Students will employ techniques like mural design, storytelling, pop-up installations, public events and performance to advance a community’s vision and nurture vibrant, socially responsive and just places. The minor is a collaboration between the School of Architecture, Planning and Preservation and the College of Arts and Humanities. It is part of the University of Maryland Arts for All initiative, which leverages the combined power of the arts, technology and social justice.

“This minor brings together the university and diverse communities for important conversations about local issues and shows the power of using creativity and artistic expression to spark positive change,” said Arts for All Director Patrick Warfield. “It truly embodies our vision for Arts for All.”

Coined by the National Endowment for the Arts in 2010, “creative placemaking” is the collaboration of artists and designers with local residents and stakeholders to address community challenges and opportunities. Navigating the process with students allows them to practice the essential relationship-building, dialogue and collaborative decision-making involved in addressing a community’s needs and aspirations, said Professor of Architecture Ronit Eisenbach.

“We want our students to engage in a spatial practice that sparks inquiry and fosters relationships in place,” said Eisenbach, who will serve as the program’s director. “This program will help students leverage and expand skills beyond their discipline to build on and strengthen the assets our local communities already have in meaningful ways.”

The minor is rooted in over 20 years of community work by Eisenbach and university and professional colleagues. In 2018, she launched a joint public impact design studio and creative placemaking seminar to bring together undergraduate students and faculty with area professionals and neighborhood stakeholders on collaborative, community projects.

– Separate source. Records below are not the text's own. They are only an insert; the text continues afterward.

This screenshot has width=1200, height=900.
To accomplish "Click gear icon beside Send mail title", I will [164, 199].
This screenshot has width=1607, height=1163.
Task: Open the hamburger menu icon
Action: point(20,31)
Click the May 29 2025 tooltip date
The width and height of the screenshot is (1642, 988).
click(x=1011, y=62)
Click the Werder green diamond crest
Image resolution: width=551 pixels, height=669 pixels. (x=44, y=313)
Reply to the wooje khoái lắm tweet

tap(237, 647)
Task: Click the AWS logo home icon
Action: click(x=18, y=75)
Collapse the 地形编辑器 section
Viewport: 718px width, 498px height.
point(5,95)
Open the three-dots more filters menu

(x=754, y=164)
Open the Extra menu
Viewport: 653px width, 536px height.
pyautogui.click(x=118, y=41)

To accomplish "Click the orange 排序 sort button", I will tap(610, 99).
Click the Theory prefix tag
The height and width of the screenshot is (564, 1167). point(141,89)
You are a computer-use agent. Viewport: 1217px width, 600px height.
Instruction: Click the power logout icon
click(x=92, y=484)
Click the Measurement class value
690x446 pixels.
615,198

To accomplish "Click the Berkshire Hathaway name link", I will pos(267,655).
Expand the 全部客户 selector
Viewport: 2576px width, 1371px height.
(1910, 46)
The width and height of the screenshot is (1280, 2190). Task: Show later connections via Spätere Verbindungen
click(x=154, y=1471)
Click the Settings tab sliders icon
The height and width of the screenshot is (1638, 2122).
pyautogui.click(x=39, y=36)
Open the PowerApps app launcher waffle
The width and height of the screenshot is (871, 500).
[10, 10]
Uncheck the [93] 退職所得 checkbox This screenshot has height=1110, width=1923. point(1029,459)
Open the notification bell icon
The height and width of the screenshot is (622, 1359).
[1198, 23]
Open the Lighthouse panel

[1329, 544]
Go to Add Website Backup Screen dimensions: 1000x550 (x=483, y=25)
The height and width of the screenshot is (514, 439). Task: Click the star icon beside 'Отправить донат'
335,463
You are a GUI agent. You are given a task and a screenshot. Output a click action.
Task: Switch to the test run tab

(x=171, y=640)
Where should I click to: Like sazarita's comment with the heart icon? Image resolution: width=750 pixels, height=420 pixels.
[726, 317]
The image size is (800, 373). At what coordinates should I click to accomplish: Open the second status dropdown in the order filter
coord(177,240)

The minor will initially offer two concentrations—spatial design and visual arts—geared to undergraduates studying architecture and studio art, with plans to expand to students in programs such as performance art, art history, creative writing and landscape architecture. Students will work in the studio and in diverse, local communities—including those that stand to be impacted by the construction of Maryland’s Purple Line, like Riverdale, Takoma Park, Langley Park and Lakeland—to advance community goals, protect and celebrate identity and spur equitable economic development.

Assistant Professor of Art Brandon Donahue, who will lead the studio art concentration, said he is excited for students to see how their skills can contribute beyond the classroom to affirming a sense of place and community.

“Art no longer stays neatly into the gallery and architects don’t only design buildings,” he said. “We both see space for what is there, what is not there and what could be. Through public collaboration, artists and designers can act as civic and cultural leaders.”

Eisenbach and Donahue plan to further strengthen relationships developed over many years between the university and community members. For instance, a mural concept for Riverdale’s Sarvis Cafe, developed last year by Eisenbach’s placemaking studio and area community stakeholders, will become a reality this fall through Donahue’s art studio, the latest project to emerge from a multi-year university-community partnership in Riverdale.

“The students’ creativity has helped us to think out of the box and figure out what works best for the community,” said Patricia Parker, the executive director of the Central Kenilworth Avenue Revitalization Group, who is leading community-university efforts in Riverdale. “I think these types of projects not only expose students to working with diverse and unique communities, but they also help them think about what’s buildable and what will work.”